Copy the material verbatim from the line containing "You are a computer-use agent." through the end, leaving out the pictures.

########

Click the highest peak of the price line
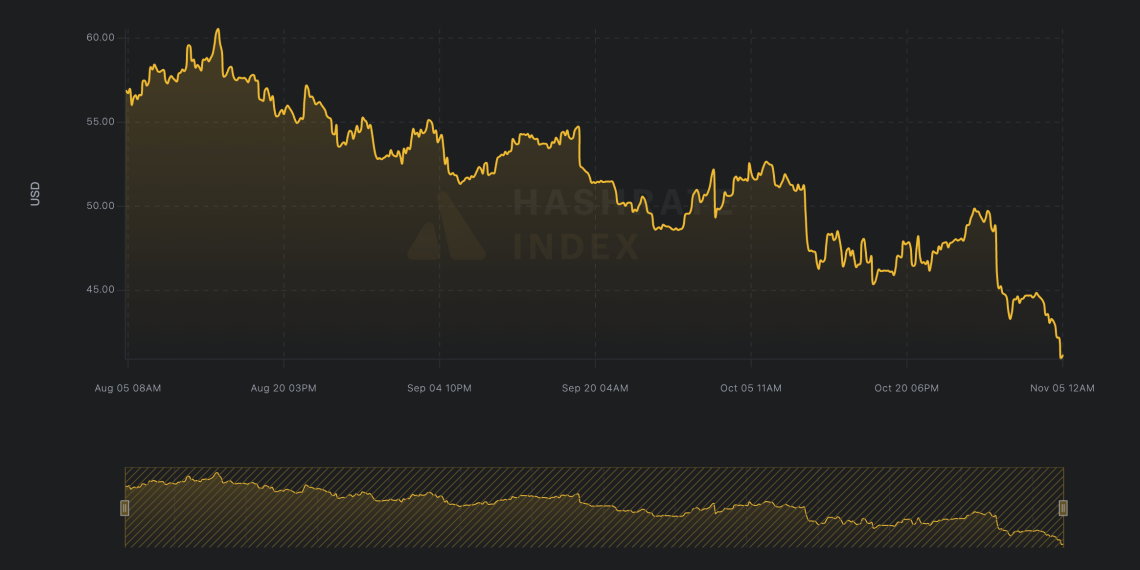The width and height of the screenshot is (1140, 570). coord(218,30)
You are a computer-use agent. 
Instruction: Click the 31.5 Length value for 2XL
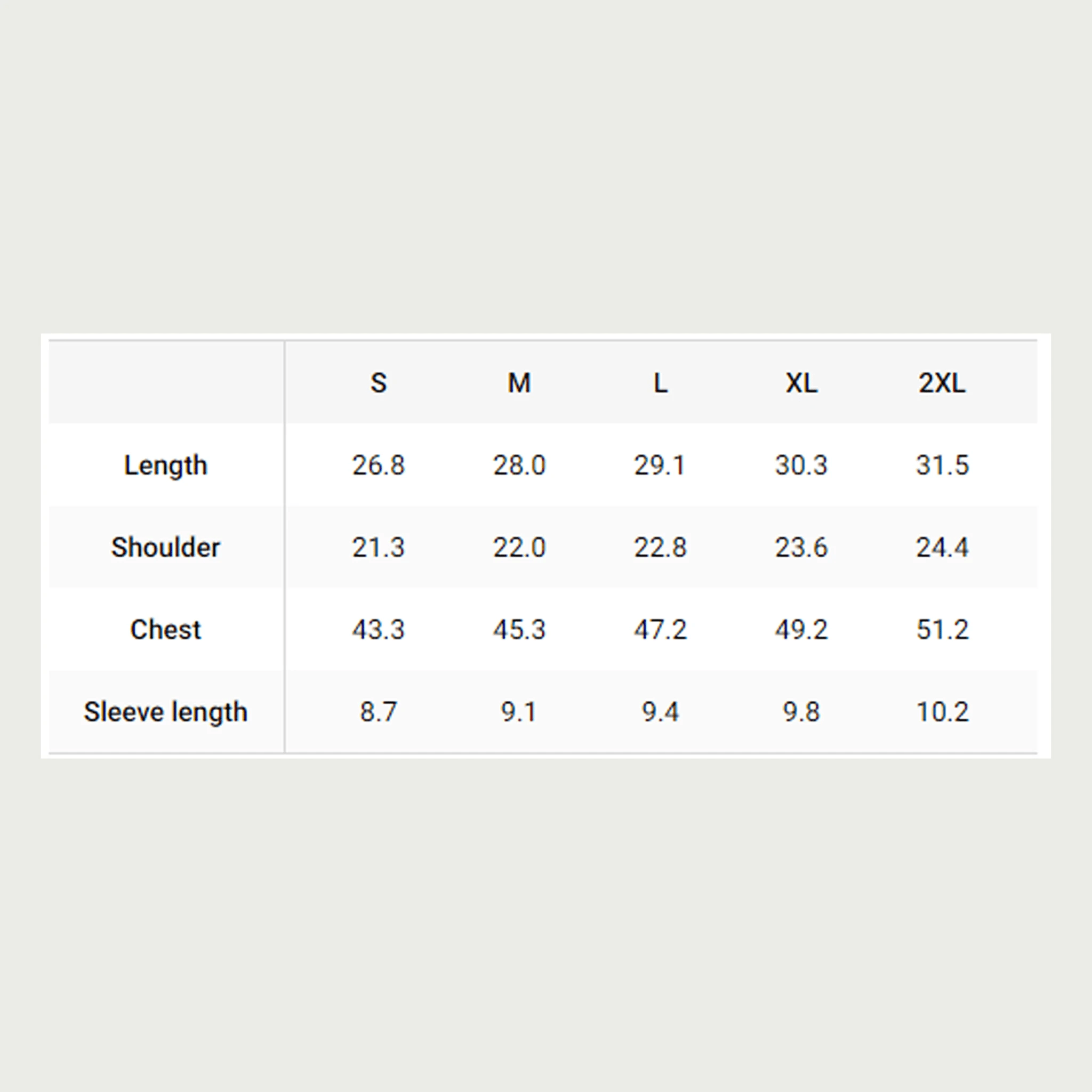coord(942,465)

########

## Exercise result
You are a computer-use agent. 
Instruction: Click the 31.5 Length value for 2XL
coord(942,465)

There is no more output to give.